▸ Extracted text
- Opening Delimiter -

From the Emerson Collective
When Curt Ellis was a senior in college, he released a flock of baffled sheep onto a campus quad.
A history major studying American agriculture, Ellis and a group of friends wanted to raise awareness about the dire state of contemporary farming in New England—there were struggling family farms just down the road from campus, while the dining hall trucked in food from three thousand miles away. Ellis tracked down a local shepherd and brought her to campus for a demonstration.
“I think social movements work best if they‘re actually a social experience,” Ellis says. “So we thought, ‘Let’s do some hijinx.’”
Sure, students were dodging sheep droppings on their way to class for the next few days, but Ellis’ campus-advocacy group blossomed, and the university started making changes. Today, there’s a vegetable garden in the middle of campus, and incoming freshmen have a chance to attend a five-day orientation on a local organic farm.

- Closing Delimiter -

▸ Data section
- Opening Delimiter -

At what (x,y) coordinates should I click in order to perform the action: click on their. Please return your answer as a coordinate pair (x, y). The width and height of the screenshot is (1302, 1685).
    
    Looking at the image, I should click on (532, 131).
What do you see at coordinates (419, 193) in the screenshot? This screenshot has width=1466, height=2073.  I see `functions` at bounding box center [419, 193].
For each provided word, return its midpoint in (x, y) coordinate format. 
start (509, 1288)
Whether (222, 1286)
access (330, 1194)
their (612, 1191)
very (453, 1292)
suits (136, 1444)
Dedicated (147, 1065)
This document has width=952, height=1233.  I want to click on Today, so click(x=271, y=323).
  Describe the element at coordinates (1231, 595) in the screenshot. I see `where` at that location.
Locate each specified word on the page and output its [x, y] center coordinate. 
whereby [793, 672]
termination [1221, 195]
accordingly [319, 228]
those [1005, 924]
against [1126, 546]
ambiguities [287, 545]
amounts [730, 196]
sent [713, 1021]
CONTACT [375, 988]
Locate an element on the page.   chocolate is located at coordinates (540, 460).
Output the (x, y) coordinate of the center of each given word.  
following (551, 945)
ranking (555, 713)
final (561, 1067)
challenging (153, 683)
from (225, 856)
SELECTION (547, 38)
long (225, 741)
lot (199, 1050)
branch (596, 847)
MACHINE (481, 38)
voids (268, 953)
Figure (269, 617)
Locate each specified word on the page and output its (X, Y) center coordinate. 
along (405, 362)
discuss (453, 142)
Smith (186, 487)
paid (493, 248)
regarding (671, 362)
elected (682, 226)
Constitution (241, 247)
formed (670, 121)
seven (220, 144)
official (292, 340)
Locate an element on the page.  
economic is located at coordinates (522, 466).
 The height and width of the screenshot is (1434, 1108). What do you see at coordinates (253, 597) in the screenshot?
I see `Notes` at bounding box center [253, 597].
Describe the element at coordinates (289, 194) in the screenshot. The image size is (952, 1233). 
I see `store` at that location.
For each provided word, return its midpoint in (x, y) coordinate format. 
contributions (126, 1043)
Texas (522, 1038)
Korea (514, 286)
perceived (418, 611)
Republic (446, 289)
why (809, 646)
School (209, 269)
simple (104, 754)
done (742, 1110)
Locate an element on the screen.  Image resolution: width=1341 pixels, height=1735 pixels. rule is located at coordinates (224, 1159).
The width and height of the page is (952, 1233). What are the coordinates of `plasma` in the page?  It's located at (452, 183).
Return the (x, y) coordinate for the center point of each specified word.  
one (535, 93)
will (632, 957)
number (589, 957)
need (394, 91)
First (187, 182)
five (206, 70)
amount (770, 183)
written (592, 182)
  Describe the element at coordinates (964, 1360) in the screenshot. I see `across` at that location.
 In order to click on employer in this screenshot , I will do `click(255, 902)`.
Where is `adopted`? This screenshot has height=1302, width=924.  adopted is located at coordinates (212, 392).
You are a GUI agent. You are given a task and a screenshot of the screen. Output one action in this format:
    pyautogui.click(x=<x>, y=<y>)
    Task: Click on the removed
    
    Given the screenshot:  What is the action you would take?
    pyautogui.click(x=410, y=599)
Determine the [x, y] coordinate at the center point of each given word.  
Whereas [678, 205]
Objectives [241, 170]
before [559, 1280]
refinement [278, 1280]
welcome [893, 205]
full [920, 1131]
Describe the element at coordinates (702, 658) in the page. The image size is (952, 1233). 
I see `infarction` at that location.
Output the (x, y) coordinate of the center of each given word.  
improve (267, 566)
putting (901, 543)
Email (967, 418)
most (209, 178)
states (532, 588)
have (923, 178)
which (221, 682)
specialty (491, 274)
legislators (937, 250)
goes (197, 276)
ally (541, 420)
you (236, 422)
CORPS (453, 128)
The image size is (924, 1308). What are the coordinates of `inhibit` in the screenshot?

- Closing Delimiter -

▸ Assigned task
Extend the profile of Curt Ellis and his campus farming activism by writing what comes after its last sentence. The entries are unrelated to the profile of Curt Ellis and stand apart from it.

▸ Answer box
Ellis, a school-food entrepreneur and Emerson Collective Dial Fellow, grew up in Oregon and traces this passion for food back to his family garden, where his parents and five siblings grew tomatoes, marionberries, and zucchini. “Food is love, and food is culture, and food connects us to each other and to the land we depend on,” Ellis says. “Those were things I had the daily benefit of experiencing around my family’s garden and dinner table and kitchen when I was growing up.” …
In 2009, Ellis co-founded FoodCorps to provide young people with a platform to impact the U.S. food system—starting with schools. The nonprofit, supported by AmeriCorps and philanthropic funding, places trained FoodCorps service members in elementary schools across the country where they work to strengthen the connection between students and healthy food. At FoodCorps schools, 50% or more of students qualify for free and reduced-priced lunches—an indicator of a community that may be struggling to make ends meet.
For one year, FoodCorps service members, many of whom grew up in the communities where they serve, teach classes about healthy eating and nutrition; plant onsite school gardens with students to teach them about agriculture and cooking; and run taste tests with students in the cafeteria to promote the healthy foods that are on the salad bar or lunch line.
Over the last ten years, FoodCorps has embedded nearly a thousand FoodCorps service members in schools, reaching upward of 375 schools this year. Today, FoodCorps service members are working across 18 states and Washington, D.C.; in places as varied as Flint, Michigan; rural Iowa; and the Navajo Nation.